I note that part of the settlement of this matter involved our client entering into an 'Agreement to Lease' with CBS Leasing Pty Ltd. The 'Agreement to Lease' gave our client a period of 21 months after the date it was executed to construct a child care centre. Once the child care centre was built and approved by your client, then our client and CBS Leasing Pty Ltd would enter into a lease to operate the child care centre for our client.
Please find enclosed a copy of the 'Agreement to Lease'. The Agreement was executed on 15 July 2016 and the sunset date for construction expires on 15 April 2018.
…
In light of the information above, please kindly seek your client's urgent instructions and confirm whether they would agree to extend the construction sunset date by 4 months to 15 August 2018.

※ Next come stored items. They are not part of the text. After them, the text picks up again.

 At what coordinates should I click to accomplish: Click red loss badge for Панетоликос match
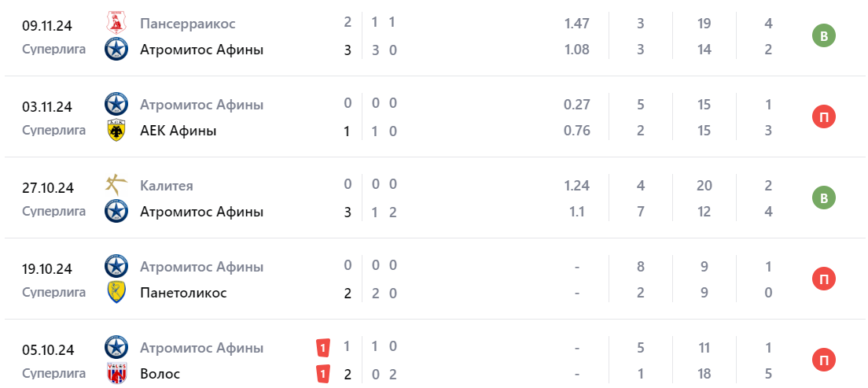tap(823, 279)
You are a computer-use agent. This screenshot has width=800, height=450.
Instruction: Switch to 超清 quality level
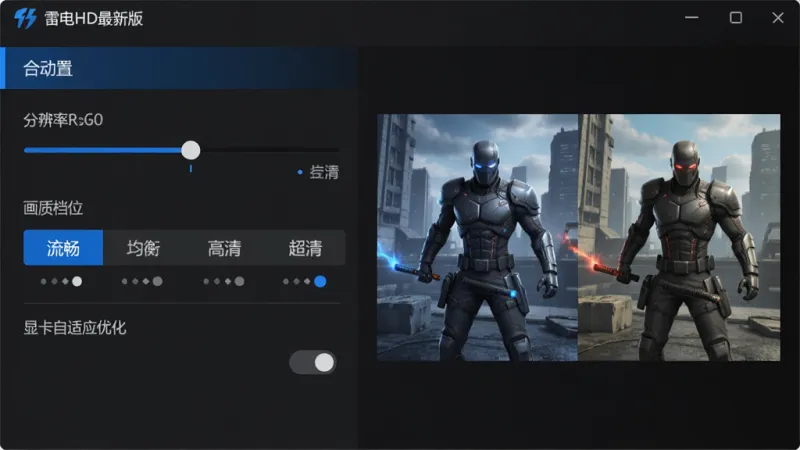(305, 248)
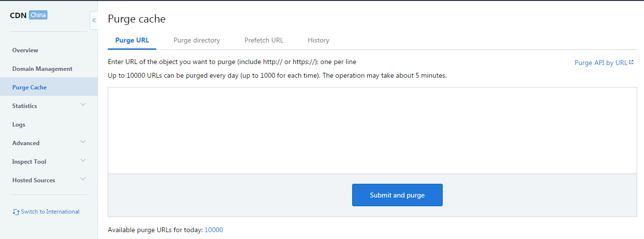
Task: Expand the Inspect Tool menu
Action: 48,162
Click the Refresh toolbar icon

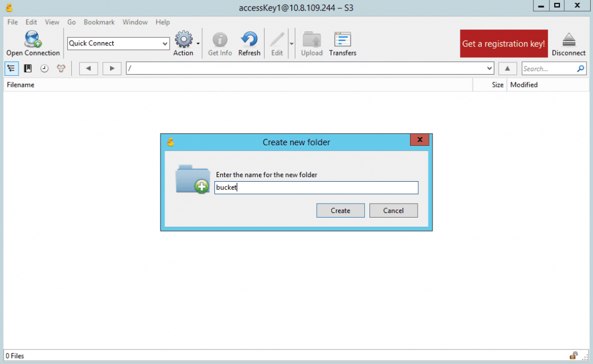coord(249,39)
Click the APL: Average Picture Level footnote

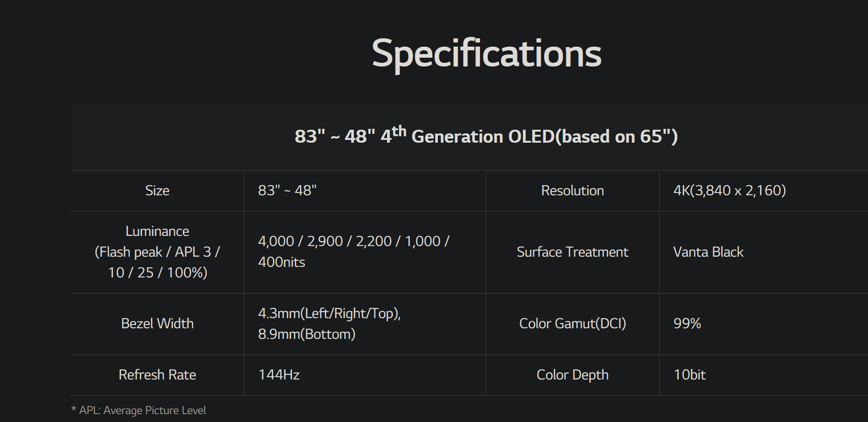pos(142,410)
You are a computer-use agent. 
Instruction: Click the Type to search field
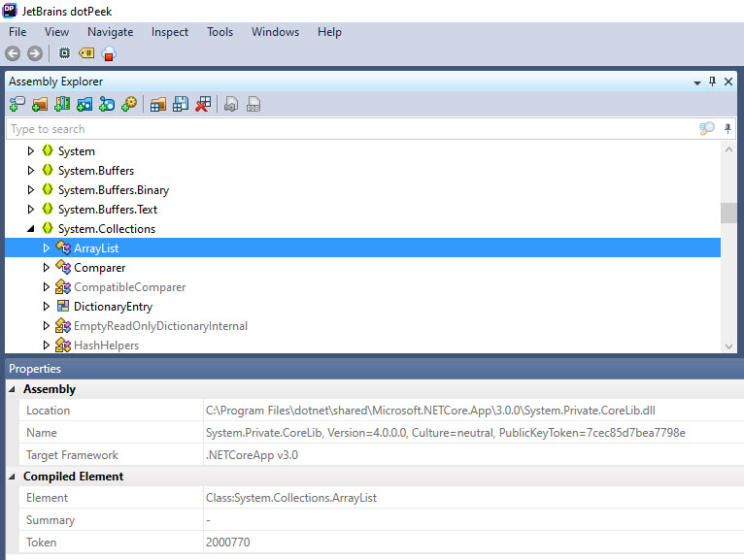tap(350, 129)
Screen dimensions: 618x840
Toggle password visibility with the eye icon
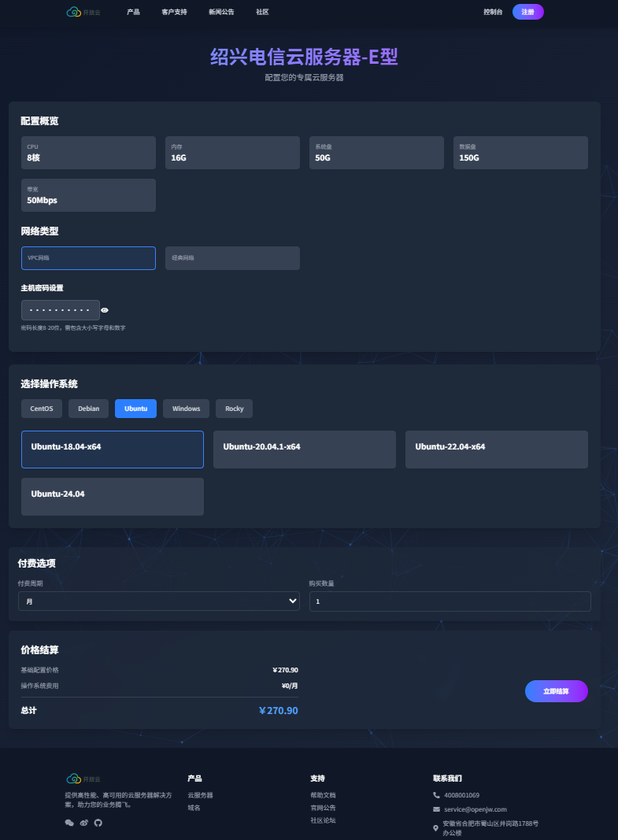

On the following day, Marsdens informed Mr Pickering that their client "agrees to the extension to 15 August 2018".
In May 2018 the defendants were in discussions with a neighbouring owner about the placement of some sewer pipes under his land. An agreement appears to have been reached with the neighbouring owner in early June 2018. By that time, the construction of the childcare centre was approaching completion. The main item outstanding was the construction of the sewer.
In June 2018 the defendants allowed CBS into "occupation" of the childcare centre. The legal characterisation of this event is of some importance to the resolution of the case.
According to Mr Imseis, CBS "took possession" of the childcare centre in June 2018 through Mr Isaacs and Ms Antonella Pirri (CBS' Operations Manager). Mr Imseis gave evidence that CBS had moved into the premises and was setting up equipment and furniture. This evidence was supported by a number of photographs, and parts of a video, taken by Mr Imseis in June 2018.
According to Ms Pham, the defendants provided "initial access" to the property in June 2018. She pointed out that the defendants were still completing works and "critically the sewer had not been connected which meant no toilet or drainage could be used". Mr Ball, who took over Mr Isaacs' role in relation to the project when Mr Isaacs left in July 2018, denied that CBS had taken possession of the property or any part of it in June 2018. He accepted, however, that construction had reached a stage which permitted CBS to start installing equipment, furniture, educational items and toys, although the defendants were still doing some work to complete the final fit-out such as completing cupboards and joinery. Mr Ball also referred to the lack of working toilet facilities. Mr Ball agreed in cross-examination that from around June 2018, apart from the works concerning the sewer (and a few issues with power points and light fittings), the construction of the childcare centre was "largely complete".
It appears that keys for the childcare centre were provided to CBS. Although Ms Pham had no recollection of CBS receiving keys, Mr Ball agreed they had been provided around June 2018. It further appears that the defendants retained a set of keys from June 2018 for their own purposes.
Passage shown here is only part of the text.